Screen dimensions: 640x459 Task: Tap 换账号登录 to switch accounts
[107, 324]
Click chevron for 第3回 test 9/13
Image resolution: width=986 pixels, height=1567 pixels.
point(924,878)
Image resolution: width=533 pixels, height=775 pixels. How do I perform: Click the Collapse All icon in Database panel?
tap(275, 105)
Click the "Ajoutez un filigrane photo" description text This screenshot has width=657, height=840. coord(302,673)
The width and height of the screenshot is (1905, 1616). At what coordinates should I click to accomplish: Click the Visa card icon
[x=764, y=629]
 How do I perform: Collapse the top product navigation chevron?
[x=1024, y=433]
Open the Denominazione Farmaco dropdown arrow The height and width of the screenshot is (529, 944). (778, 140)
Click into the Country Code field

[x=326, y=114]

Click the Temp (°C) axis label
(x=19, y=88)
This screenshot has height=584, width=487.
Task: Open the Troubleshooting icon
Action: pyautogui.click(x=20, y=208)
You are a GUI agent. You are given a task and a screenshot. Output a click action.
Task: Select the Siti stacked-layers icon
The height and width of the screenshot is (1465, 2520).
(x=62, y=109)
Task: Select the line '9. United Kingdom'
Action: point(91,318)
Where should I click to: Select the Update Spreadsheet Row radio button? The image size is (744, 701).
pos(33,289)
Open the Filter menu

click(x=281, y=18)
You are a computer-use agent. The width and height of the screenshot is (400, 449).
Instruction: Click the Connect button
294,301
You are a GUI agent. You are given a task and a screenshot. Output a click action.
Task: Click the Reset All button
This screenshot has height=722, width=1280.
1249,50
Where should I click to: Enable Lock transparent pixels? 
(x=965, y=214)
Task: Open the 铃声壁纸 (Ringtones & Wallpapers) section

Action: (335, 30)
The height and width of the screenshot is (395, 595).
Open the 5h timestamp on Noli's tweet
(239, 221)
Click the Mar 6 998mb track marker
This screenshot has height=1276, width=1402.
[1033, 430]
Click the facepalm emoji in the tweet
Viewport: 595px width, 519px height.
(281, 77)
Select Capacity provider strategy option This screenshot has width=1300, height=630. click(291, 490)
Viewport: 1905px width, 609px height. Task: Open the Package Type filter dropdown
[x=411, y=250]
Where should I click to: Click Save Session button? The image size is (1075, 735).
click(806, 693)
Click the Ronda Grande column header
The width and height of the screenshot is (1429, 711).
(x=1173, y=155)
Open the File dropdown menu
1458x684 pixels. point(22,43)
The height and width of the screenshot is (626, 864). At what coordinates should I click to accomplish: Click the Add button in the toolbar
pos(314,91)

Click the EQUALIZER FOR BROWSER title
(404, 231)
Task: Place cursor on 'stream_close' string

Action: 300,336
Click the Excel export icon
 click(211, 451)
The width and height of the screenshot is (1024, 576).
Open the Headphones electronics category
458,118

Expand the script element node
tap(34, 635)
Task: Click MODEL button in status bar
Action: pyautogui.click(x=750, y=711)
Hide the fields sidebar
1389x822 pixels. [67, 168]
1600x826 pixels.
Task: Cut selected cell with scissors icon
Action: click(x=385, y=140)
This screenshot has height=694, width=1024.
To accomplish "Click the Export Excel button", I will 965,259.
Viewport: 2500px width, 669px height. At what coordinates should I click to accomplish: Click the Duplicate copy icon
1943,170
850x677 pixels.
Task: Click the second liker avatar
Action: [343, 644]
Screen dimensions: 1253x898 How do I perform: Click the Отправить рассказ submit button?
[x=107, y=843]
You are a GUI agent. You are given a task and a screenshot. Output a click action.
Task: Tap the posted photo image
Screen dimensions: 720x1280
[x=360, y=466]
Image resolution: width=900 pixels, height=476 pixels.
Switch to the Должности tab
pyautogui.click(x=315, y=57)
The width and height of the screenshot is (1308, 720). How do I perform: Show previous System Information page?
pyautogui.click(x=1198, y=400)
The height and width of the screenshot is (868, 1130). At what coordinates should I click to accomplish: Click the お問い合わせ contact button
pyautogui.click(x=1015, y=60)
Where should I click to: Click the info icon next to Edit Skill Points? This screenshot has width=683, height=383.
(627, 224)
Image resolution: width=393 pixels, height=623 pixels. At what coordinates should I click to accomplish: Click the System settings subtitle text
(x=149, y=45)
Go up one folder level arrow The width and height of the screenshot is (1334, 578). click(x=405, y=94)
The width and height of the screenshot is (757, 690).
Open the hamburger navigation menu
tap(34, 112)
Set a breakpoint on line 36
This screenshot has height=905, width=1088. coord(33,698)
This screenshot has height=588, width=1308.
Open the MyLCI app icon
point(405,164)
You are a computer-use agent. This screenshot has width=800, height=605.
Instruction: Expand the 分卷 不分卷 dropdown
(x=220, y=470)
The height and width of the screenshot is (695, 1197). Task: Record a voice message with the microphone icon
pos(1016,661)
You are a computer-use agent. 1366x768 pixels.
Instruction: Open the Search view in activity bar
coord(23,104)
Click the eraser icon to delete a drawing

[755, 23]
^^^^^^^^
_Required action_:
Restate the records in full, keeping every word as it is.

_Result_:
Screen dimensions: 640x459 Task: Tap 换账号登录 to switch accounts
[107, 324]
Click chevron for 第3回 test 9/13
Image resolution: width=986 pixels, height=1567 pixels.
point(924,878)
Image resolution: width=533 pixels, height=775 pixels. How do I perform: Click the Collapse All icon in Database panel?
tap(275, 105)
Click the "Ajoutez un filigrane photo" description text This screenshot has width=657, height=840. coord(302,673)
The width and height of the screenshot is (1905, 1616). At what coordinates should I click to accomplish: Click the Visa card icon
[x=764, y=629]
 How do I perform: Collapse the top product navigation chevron?
[x=1024, y=433]
Open the Denominazione Farmaco dropdown arrow The height and width of the screenshot is (529, 944). (778, 140)
Click into the Country Code field

[x=326, y=114]

Click the Temp (°C) axis label
(x=19, y=88)
This screenshot has height=584, width=487.
Task: Open the Troubleshooting icon
Action: pyautogui.click(x=20, y=208)
You are a GUI agent. You are given a task and a screenshot. Output a click action.
Task: Select the Siti stacked-layers icon
The height and width of the screenshot is (1465, 2520).
(x=62, y=109)
Task: Select the line '9. United Kingdom'
Action: point(91,318)
Where should I click to: Select the Update Spreadsheet Row radio button? The image size is (744, 701).
pos(33,289)
Open the Filter menu

click(x=281, y=18)
You are a computer-use agent. The width and height of the screenshot is (400, 449).
Instruction: Click the Connect button
294,301
You are a GUI agent. You are given a task and a screenshot. Output a click action.
Task: Click the Reset All button
This screenshot has height=722, width=1280.
1249,50
Where should I click to: Enable Lock transparent pixels? 
(x=965, y=214)
Task: Open the 铃声壁纸 (Ringtones & Wallpapers) section

Action: (335, 30)
The height and width of the screenshot is (395, 595).
Open the 5h timestamp on Noli's tweet
(239, 221)
Click the Mar 6 998mb track marker
This screenshot has height=1276, width=1402.
[1033, 430]
Click the facepalm emoji in the tweet
Viewport: 595px width, 519px height.
(281, 77)
Select Capacity provider strategy option This screenshot has width=1300, height=630. click(291, 490)
Viewport: 1905px width, 609px height. Task: Open the Package Type filter dropdown
[x=411, y=250]
Where should I click to: Click Save Session button? The image size is (1075, 735).
click(806, 693)
Click the Ronda Grande column header
The width and height of the screenshot is (1429, 711).
(x=1173, y=155)
Open the File dropdown menu
1458x684 pixels. point(22,43)
The height and width of the screenshot is (626, 864). At what coordinates should I click to accomplish: Click the Add button in the toolbar
pos(314,91)

Click the EQUALIZER FOR BROWSER title
(404, 231)
Task: Place cursor on 'stream_close' string

Action: 300,336
Click the Excel export icon
 click(211, 451)
The width and height of the screenshot is (1024, 576).
Open the Headphones electronics category
458,118

Expand the script element node
tap(34, 635)
Task: Click MODEL button in status bar
Action: pyautogui.click(x=750, y=711)
Hide the fields sidebar
1389x822 pixels. [67, 168]
1600x826 pixels.
Task: Cut selected cell with scissors icon
Action: click(x=385, y=140)
This screenshot has height=694, width=1024.
To accomplish "Click the Export Excel button", I will 965,259.
Viewport: 2500px width, 669px height. At what coordinates should I click to accomplish: Click the Duplicate copy icon
1943,170
850x677 pixels.
Task: Click the second liker avatar
Action: [343, 644]
Screen dimensions: 1253x898 How do I perform: Click the Отправить рассказ submit button?
[x=107, y=843]
You are a GUI agent. You are given a task and a screenshot. Output a click action.
Task: Tap the posted photo image
Screen dimensions: 720x1280
[x=360, y=466]
Image resolution: width=900 pixels, height=476 pixels.
Switch to the Должности tab
pyautogui.click(x=315, y=57)
The width and height of the screenshot is (1308, 720). How do I perform: Show previous System Information page?
pyautogui.click(x=1198, y=400)
The height and width of the screenshot is (868, 1130). At what coordinates should I click to accomplish: Click the お問い合わせ contact button
pyautogui.click(x=1015, y=60)
Where should I click to: Click the info icon next to Edit Skill Points? This screenshot has width=683, height=383.
(627, 224)
Image resolution: width=393 pixels, height=623 pixels. At what coordinates should I click to accomplish: Click the System settings subtitle text
(x=149, y=45)
Go up one folder level arrow The width and height of the screenshot is (1334, 578). click(x=405, y=94)
The width and height of the screenshot is (757, 690).
Open the hamburger navigation menu
tap(34, 112)
Set a breakpoint on line 36
This screenshot has height=905, width=1088. coord(33,698)
This screenshot has height=588, width=1308.
Open the MyLCI app icon
point(405,164)
You are a computer-use agent. This screenshot has width=800, height=605.
Instruction: Expand the 分卷 不分卷 dropdown
(x=220, y=470)
The height and width of the screenshot is (695, 1197). Task: Record a voice message with the microphone icon
pos(1016,661)
You are a computer-use agent. 1366x768 pixels.
Instruction: Open the Search view in activity bar
coord(23,104)
Click the eraser icon to delete a drawing

[755, 23]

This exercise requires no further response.